Group Of Happy Coworkers Discussing In Conference Room

Ah, the good old days of management, security included. Don’t care about your employees. Tell them what to do and where to go if they don’t like it! “There are a dozen people who will do your job if you quit, so go ahead and quit!” Unfortunately, back in my days with Wells Fargo (now Securitas), that’s what we were told to tell the officers.

If an officer asked me a question as to why they didn’t get a raise or something similar, my answer, coming from the corporate line was just that. “If you don’t like it then leave, we’ll find someone to replace you at the minimum wage”, which was $3.35 per hour.

It took a while, but I began to change my management style. From one of being a bureaucratic corporate spokesperson to one that was actually well liked and respected by the officers I managed. And what did I do differently to change? I listened and put myself in their place. I became an officer’s manager, which didn’t sit well with most of the management I worked for.

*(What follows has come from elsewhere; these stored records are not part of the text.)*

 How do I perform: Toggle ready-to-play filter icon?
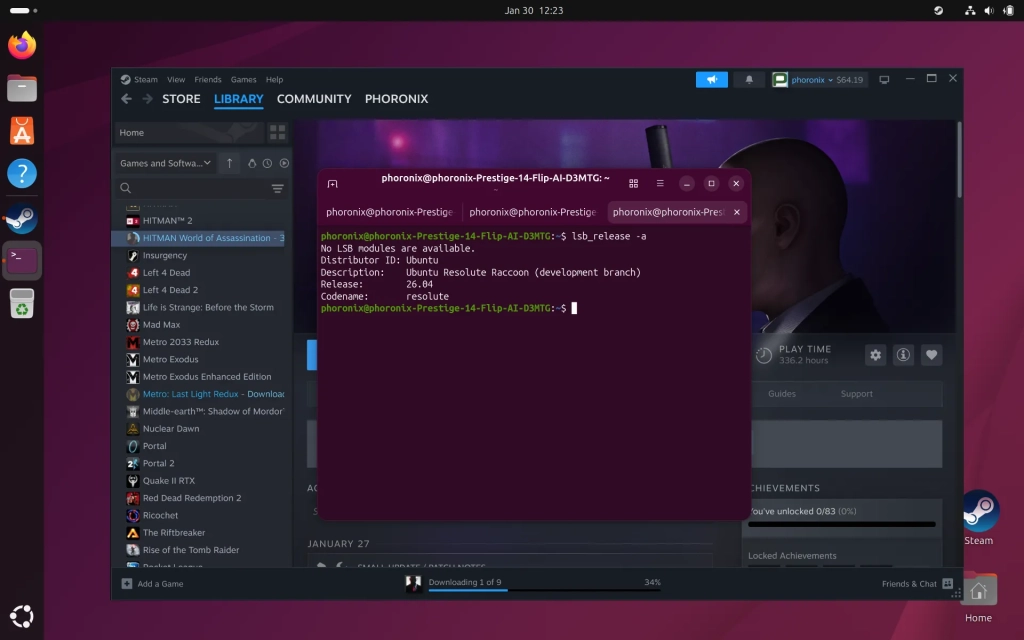pyautogui.click(x=284, y=163)
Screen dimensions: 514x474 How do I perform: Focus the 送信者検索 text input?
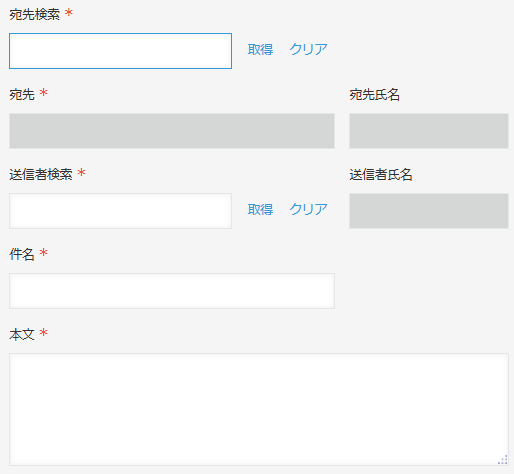click(120, 211)
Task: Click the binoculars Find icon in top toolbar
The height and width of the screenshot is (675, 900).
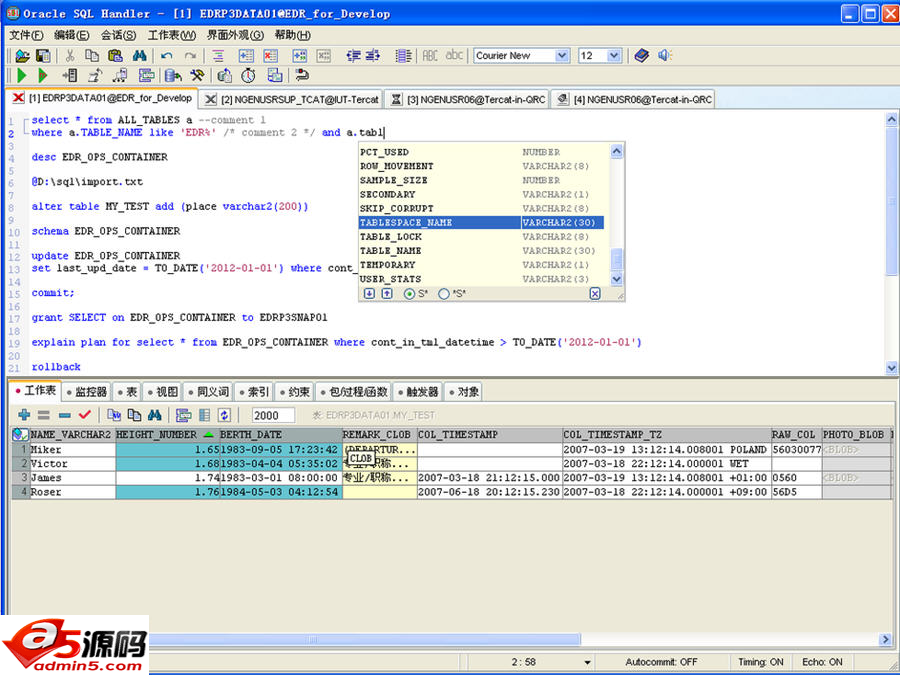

I also found out about the same time, after 14 years in the field, that I didn’t want to be a branch manager, operations supervisor, scheduler, or anything else to do with working in the office 24/7. I enjoyed being in the field working with the officers and being their advocate, which did get me in trouble more than once.

I made the change in my management style by doing all of 2 things. I began to empathize and listen to my officers. That’s it. I listened to them and what their needs were and then attempted to do what would be best for them, the company, & the client. Sometimes it didn’t work out well for 1, 2, or all 3 of them. But I did try to strike that balance. I usually came away with 1, 2, or all 3 mad, or ecstatic at what I did, at me.

The innumerable incidents of workplace violence (WPV) are littered with stories of people who weren’t listened to and subsequently brought a firearm to the office and killed someone. There is General Dynamics in 1993 that got the attention of HR and others as to their management style.

A man returned from a leave of absence after burying his 6-year-old son who had died of leukemia. It was obvious that he was distraught and his work performance was suffering because of his grief. HR called him to a meeting where they talked about terminating him. He then killed the HR manager & the union rep at the next meeting when he was to be actually terminated.

As security professionals it is imperative that we, sometimes, be the hardass of the company. We are tasked with enforcing the rules, regulations, & policies that may not be very popular with the employees. Some will resist and others will simmer slowly on the back burner.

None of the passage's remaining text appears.